La Malinche foi uma mulher que, em 1519, integrou um grupo de escravos oferecidos aos conquistadores espanhóis que chegaram ao chamado Novo Mundo, território que corresponde ao actual México. Graças à sua notável capacidade para aprender línguas, La Malinche foi escolhida para ser intérprete pessoal de Hernán Cortés.
O seu papel tornou-a uma figura controversa na história mexicana, sendo vista por muitos como uma traidora, ao ajudar o conquistador espanhol que esmagava todos os que se lhe opunham. Esta visão, ainda que questionada por outros, ficou tão enraizada na cultura popular que o termo malinchista passou a designar alguém que valoriza excessivamente o que é estrangeiro e despreza o que é nacional.
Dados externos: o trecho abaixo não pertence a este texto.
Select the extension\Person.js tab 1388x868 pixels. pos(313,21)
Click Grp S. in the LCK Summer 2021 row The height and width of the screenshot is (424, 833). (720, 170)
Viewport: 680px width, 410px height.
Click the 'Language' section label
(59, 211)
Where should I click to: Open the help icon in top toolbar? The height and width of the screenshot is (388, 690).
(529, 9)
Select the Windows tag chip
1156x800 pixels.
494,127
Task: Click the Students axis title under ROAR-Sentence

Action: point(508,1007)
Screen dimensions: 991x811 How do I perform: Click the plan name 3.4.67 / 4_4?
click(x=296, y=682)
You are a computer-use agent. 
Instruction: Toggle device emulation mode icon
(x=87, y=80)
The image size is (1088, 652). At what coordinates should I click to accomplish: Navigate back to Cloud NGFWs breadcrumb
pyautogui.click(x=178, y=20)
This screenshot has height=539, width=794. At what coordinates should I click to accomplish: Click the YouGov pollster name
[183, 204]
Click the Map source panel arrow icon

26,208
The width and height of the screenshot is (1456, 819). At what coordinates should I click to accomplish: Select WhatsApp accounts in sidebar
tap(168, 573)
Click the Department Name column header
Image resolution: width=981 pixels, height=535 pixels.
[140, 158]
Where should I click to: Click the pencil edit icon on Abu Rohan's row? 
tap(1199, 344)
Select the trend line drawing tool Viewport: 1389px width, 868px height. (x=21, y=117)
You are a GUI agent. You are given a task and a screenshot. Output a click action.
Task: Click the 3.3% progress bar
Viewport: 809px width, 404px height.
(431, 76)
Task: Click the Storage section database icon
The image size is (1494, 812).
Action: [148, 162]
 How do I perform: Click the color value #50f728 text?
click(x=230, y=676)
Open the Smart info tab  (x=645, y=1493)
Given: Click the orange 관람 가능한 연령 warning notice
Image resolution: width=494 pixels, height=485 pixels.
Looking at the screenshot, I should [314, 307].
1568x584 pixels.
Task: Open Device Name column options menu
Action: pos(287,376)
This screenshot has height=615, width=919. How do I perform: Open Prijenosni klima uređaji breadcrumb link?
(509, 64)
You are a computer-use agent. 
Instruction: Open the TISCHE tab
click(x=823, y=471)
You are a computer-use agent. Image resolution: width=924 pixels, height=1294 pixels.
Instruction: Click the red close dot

Foi precisamente esse termo que Luis Fernando Tena utilizou há algumas semanas, numa entrevista, ao ser questionado sobre o campeonato mexicano da Primeira Divisão, onde apenas quatro dos 18 treinadores em actividade são mexicanos. "A Liga MX só tem esse nome porque se disputa no México, é malinchista", afirmou o técnico.
Oriundo de uma família ligada ao futebol, Luis Fernando Tena consolidou-se como um dos grandes treinadores mexicanos, após uma carreira marcada por altos e baixos. Depois de conquistar dois títulos no campeonato mexicano e somar algumas presenças internacionais ao serviço do Cruz Azul, El Flaco tornou-se o arquiteto da maior conquista da história do futebol mexicano: liderou a selecção nacional à inesquecível medalha de ouro nos Jogos Olímpicos de Londres 2012.
Apesar desse marco que comprova a sua capacidade como treinador, Tena viu-se obrigado a procurar oportunidades fora do México em 2021, ao perceber que a Liga MX estava a ser progressivamente dominada por treinadores estrangeiros na primeira divisão. Foi então que aceitou o desafio de liderar a selecção da Guatemala.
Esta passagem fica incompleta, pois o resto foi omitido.